IC designers mitigate substrate coupling with guard rings, deep trenches, and careful floor planning. These measures reduce the coupling but don’t eliminate it. The residual coupling is often characterized in the datasheet as “channel-to-channel crosstalk” or “digital feedthrough,” but the specification typically covers only one frequency or one specific test condition. The actual coupling depends on the specific activity pattern of the digital circuits, which varies with the application.

Pin-to-Pin Coupling#

The IC package itself creates coupling paths between pins. Lead frames, bond wire routing, and shared die pads create parasitic mutual inductance and capacitance between pins. Two pins that are electrically independent inside the die can be coupled through the package:

  • Mutual inductance between bond wires couples fast current transients from one pin to another. A ground pin carrying return current from a noisy digital output can induce voltage noise on an adjacent analog input pin.
  • Shared lead frame segments create common impedance coupling. Two ground pins connected to the same internal lead frame segment share the lead frame’s resistance and inductance. Current flowing through one ground pin creates a voltage drop that appears on the other.
  • Package capacitance between adjacent pins or between pins and the die pad creates high-frequency coupling paths. These capacitances are typically small (sub-picofarad) but can be significant for high-impedance or high-frequency circuits.

Tips#

  • When a sensitive circuit is near a noisy IC, the first leakage path to investigate is the power supply. Measuring the supply rail at both ICs with adequate bandwidth (oscilloscope, not DMM) reveals whether the noisy IC’s current transients are appearing at the sensitive IC’s supply pins.
  • Thermal leakage can be identified by correlation with time. If a measurement drifts over seconds to minutes after a load change, thermal coupling is a likely mechanism. An IR camera or a thermocouple on the suspect component confirms or rules out the thermal path.
  • When debugging noise in a mixed-signal IC, disabling internal peripherals one at a time (timers, communication interfaces, PWM outputs) while monitoring the analog measurement can isolate which internal activity is leaking through the substrate or supply.
  • Package pin assignments matter for leakage. ICs with analog inputs adjacent to digital outputs have higher pin-to-pin coupling risk. Reviewing the package pinout diagram — not just the schematic symbol — reveals these physical adjacencies.

Caveats#

  • Leakage mechanisms combine — A single symptom (noise on an analog measurement) might result from supply coupling, substrate coupling, and electromagnetic radiation simultaneously. Fixing one mechanism may reduce the symptom without eliminating it, leading to the false conclusion that the first mechanism wasn’t the cause.
  • Leakage is application-dependent — An IC that exhibits negligible leakage in one application may leak significantly in another because the sensitive victim circuit is different, the supply impedance is different, or the layout places different conductors in the coupling path.
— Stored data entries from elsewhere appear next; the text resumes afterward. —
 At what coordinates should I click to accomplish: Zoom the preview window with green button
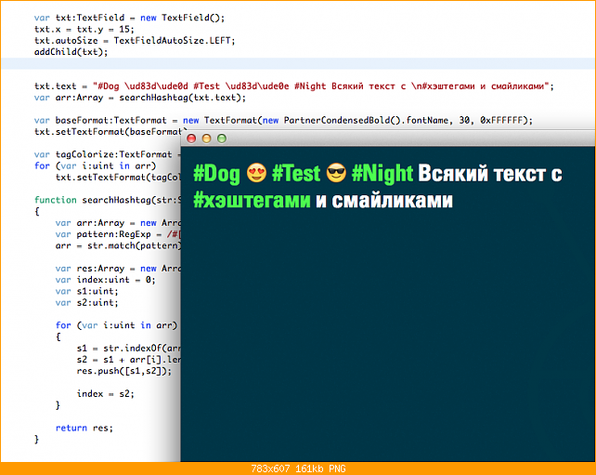coord(222,139)
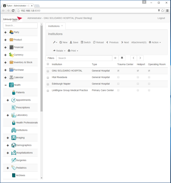
Task: Toggle the select-all checkbox in table header
Action: (48, 64)
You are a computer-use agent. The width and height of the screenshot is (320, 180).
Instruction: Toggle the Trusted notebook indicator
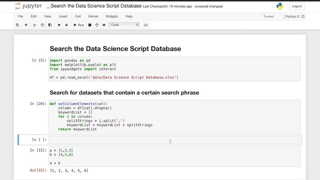(268, 16)
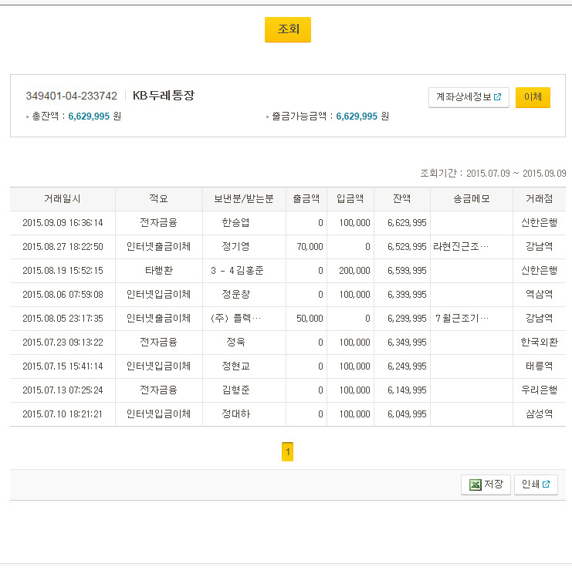
Task: Click the 출금가능금액 amount 6,629,995
Action: pyautogui.click(x=357, y=116)
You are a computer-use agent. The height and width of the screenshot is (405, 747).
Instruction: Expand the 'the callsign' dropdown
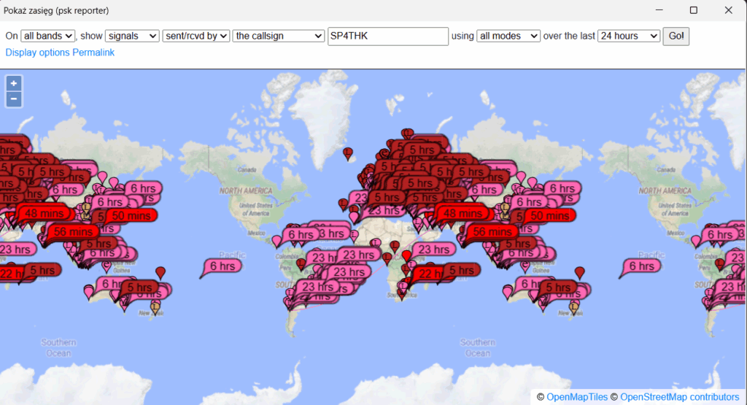click(x=279, y=36)
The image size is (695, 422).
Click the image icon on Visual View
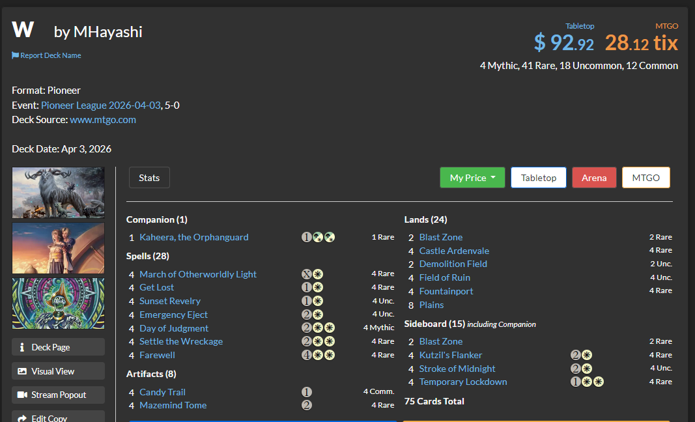pos(22,371)
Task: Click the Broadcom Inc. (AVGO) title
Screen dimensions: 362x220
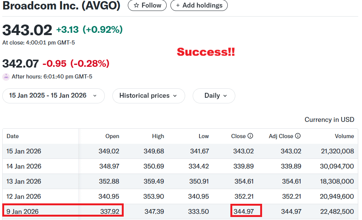Action: (x=61, y=5)
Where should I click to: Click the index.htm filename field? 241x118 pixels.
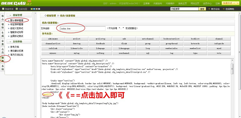click(x=83, y=28)
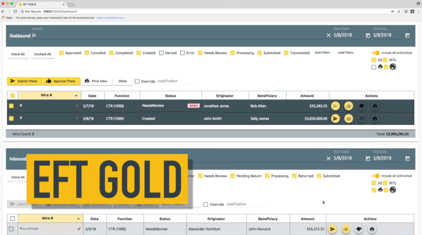
Task: Open the Other dropdown in Outbound actions
Action: click(x=123, y=81)
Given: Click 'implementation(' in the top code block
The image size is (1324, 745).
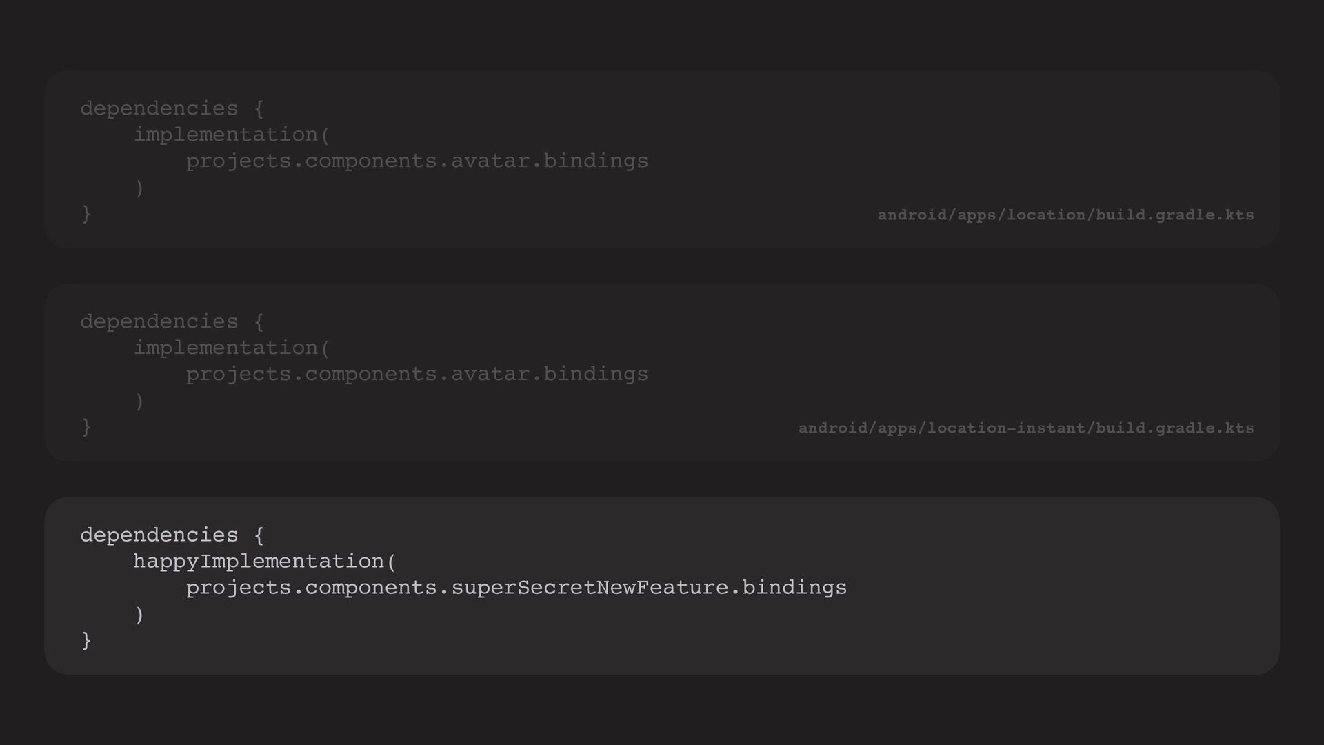Looking at the screenshot, I should point(232,135).
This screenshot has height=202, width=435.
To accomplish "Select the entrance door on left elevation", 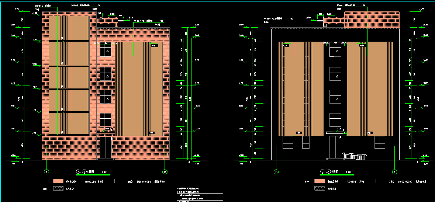I will pyautogui.click(x=106, y=148).
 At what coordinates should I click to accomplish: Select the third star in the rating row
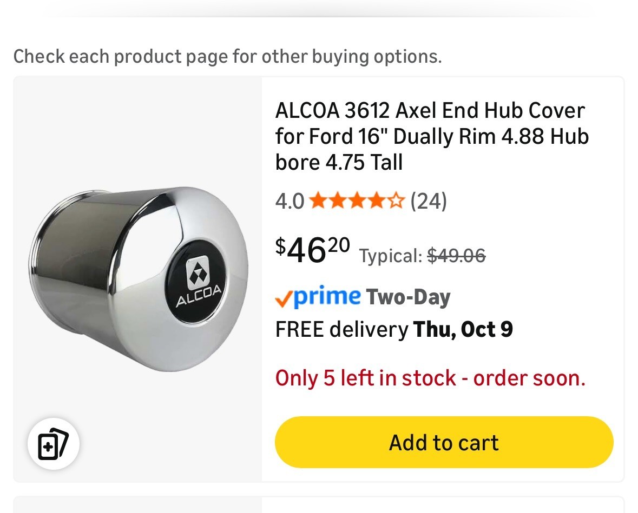click(357, 201)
Leakage characterization from one design doesn’t transfer directly to another.
  • IC manufacturers test under specific conditions — Crosstalk and noise specifications in datasheets are measured under controlled conditions with defined loads and source impedances. Real applications rarely replicate these conditions exactly, so the actual leakage may differ from the datasheet values in either direction.
  • Shielding addresses radiation but not conduction — A metal shield over a noisy IC reduces radiated coupling but does nothing about supply current modulation, thermal leakage, or conducted emissions through the pins. The most common leakage paths are conducted, not radiated.